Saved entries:
========================================================================

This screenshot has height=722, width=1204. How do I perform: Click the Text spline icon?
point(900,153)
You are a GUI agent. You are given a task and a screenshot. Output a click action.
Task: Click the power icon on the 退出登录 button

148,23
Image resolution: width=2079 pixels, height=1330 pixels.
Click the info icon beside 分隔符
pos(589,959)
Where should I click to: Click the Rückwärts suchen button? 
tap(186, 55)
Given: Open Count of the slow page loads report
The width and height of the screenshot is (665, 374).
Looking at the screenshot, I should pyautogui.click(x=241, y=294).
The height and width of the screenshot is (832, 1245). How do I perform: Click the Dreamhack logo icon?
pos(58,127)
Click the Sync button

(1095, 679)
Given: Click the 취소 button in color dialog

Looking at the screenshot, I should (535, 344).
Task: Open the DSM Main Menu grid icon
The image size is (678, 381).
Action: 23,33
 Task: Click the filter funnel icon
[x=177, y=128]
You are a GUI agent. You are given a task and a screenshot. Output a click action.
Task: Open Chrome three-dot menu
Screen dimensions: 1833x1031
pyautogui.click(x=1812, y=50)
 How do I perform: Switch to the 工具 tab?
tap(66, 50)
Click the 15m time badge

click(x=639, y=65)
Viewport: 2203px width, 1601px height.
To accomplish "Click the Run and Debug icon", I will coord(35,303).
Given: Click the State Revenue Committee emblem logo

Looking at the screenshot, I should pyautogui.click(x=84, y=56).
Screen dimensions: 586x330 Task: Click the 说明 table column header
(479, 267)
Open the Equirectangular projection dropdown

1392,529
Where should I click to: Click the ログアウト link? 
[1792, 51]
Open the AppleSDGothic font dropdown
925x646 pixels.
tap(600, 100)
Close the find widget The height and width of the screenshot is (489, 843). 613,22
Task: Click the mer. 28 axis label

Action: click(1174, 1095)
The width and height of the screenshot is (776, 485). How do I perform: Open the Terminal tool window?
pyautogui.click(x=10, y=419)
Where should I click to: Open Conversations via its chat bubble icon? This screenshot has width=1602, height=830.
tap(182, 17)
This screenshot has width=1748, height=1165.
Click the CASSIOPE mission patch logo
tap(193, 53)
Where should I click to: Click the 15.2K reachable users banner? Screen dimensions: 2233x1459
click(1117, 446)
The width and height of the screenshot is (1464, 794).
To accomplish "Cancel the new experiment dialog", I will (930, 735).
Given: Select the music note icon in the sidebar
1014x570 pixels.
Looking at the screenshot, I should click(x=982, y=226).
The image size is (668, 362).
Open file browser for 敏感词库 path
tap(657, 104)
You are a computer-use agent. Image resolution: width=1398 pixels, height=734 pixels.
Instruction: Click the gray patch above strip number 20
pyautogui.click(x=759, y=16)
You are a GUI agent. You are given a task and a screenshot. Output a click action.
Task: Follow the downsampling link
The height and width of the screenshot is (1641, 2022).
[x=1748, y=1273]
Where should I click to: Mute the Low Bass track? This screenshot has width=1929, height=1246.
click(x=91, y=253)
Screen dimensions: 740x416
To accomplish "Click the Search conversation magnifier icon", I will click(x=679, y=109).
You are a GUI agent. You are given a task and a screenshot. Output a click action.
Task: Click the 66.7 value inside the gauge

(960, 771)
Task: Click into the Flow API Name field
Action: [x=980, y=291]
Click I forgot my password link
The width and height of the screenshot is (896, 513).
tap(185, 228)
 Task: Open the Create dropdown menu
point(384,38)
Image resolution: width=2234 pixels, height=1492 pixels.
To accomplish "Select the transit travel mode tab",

========================================================================

• **Work item**
Without leaving anything out, repeat the data exactly.

• **Solution to this problem**
This screenshot has height=722, width=1204. How do I perform: Click the Text spline icon?
point(900,153)
You are a GUI agent. You are given a task and a screenshot. Output a click action.
Task: Click the power icon on the 退出登录 button

148,23
Image resolution: width=2079 pixels, height=1330 pixels.
Click the info icon beside 分隔符
pos(589,959)
Where should I click to: Click the Rückwärts suchen button? 
tap(186, 55)
Given: Open Count of the slow page loads report
The width and height of the screenshot is (665, 374).
Looking at the screenshot, I should pyautogui.click(x=241, y=294).
The height and width of the screenshot is (832, 1245). How do I perform: Click the Dreamhack logo icon?
pos(58,127)
Click the Sync button

(1095, 679)
Given: Click the 취소 button in color dialog

Looking at the screenshot, I should (535, 344).
Task: Open the DSM Main Menu grid icon
The image size is (678, 381).
Action: 23,33
 Task: Click the filter funnel icon
[x=177, y=128]
You are a GUI agent. You are given a task and a screenshot. Output a click action.
Task: Open Chrome three-dot menu
Screen dimensions: 1833x1031
pyautogui.click(x=1812, y=50)
 How do I perform: Switch to the 工具 tab?
tap(66, 50)
Click the 15m time badge

click(x=639, y=65)
Viewport: 2203px width, 1601px height.
To accomplish "Click the Run and Debug icon", I will coord(35,303).
Given: Click the State Revenue Committee emblem logo

Looking at the screenshot, I should pyautogui.click(x=84, y=56).
Screen dimensions: 586x330 Task: Click the 说明 table column header
(479, 267)
Open the Equirectangular projection dropdown

1392,529
Where should I click to: Click the ログアウト link? 
[1792, 51]
Open the AppleSDGothic font dropdown
925x646 pixels.
tap(600, 100)
Close the find widget The height and width of the screenshot is (489, 843). 613,22
Task: Click the mer. 28 axis label

Action: click(1174, 1095)
The width and height of the screenshot is (776, 485). How do I perform: Open the Terminal tool window?
pyautogui.click(x=10, y=419)
Where should I click to: Open Conversations via its chat bubble icon? This screenshot has width=1602, height=830.
tap(182, 17)
This screenshot has width=1748, height=1165.
Click the CASSIOPE mission patch logo
tap(193, 53)
Where should I click to: Click the 15.2K reachable users banner? Screen dimensions: 2233x1459
click(1117, 446)
The width and height of the screenshot is (1464, 794).
To accomplish "Cancel the new experiment dialog", I will (930, 735).
Given: Select the music note icon in the sidebar
1014x570 pixels.
Looking at the screenshot, I should click(x=982, y=226).
The image size is (668, 362).
Open file browser for 敏感词库 path
tap(657, 104)
You are a computer-use agent. Image resolution: width=1398 pixels, height=734 pixels.
Instruction: Click the gray patch above strip number 20
pyautogui.click(x=759, y=16)
You are a GUI agent. You are given a task and a screenshot. Output a click action.
Task: Follow the downsampling link
The height and width of the screenshot is (1641, 2022).
[x=1748, y=1273]
Where should I click to: Mute the Low Bass track? This screenshot has width=1929, height=1246.
click(x=91, y=253)
Screen dimensions: 740x416
To accomplish "Click the Search conversation magnifier icon", I will click(x=679, y=109).
You are a GUI agent. You are given a task and a screenshot. Output a click action.
Task: Click the 66.7 value inside the gauge

(960, 771)
Task: Click into the Flow API Name field
Action: [x=980, y=291]
Click I forgot my password link
The width and height of the screenshot is (896, 513).
tap(185, 228)
 Task: Open the Create dropdown menu
point(384,38)
Image resolution: width=2234 pixels, height=1492 pixels.
To accomplish "Select the transit travel mode tab",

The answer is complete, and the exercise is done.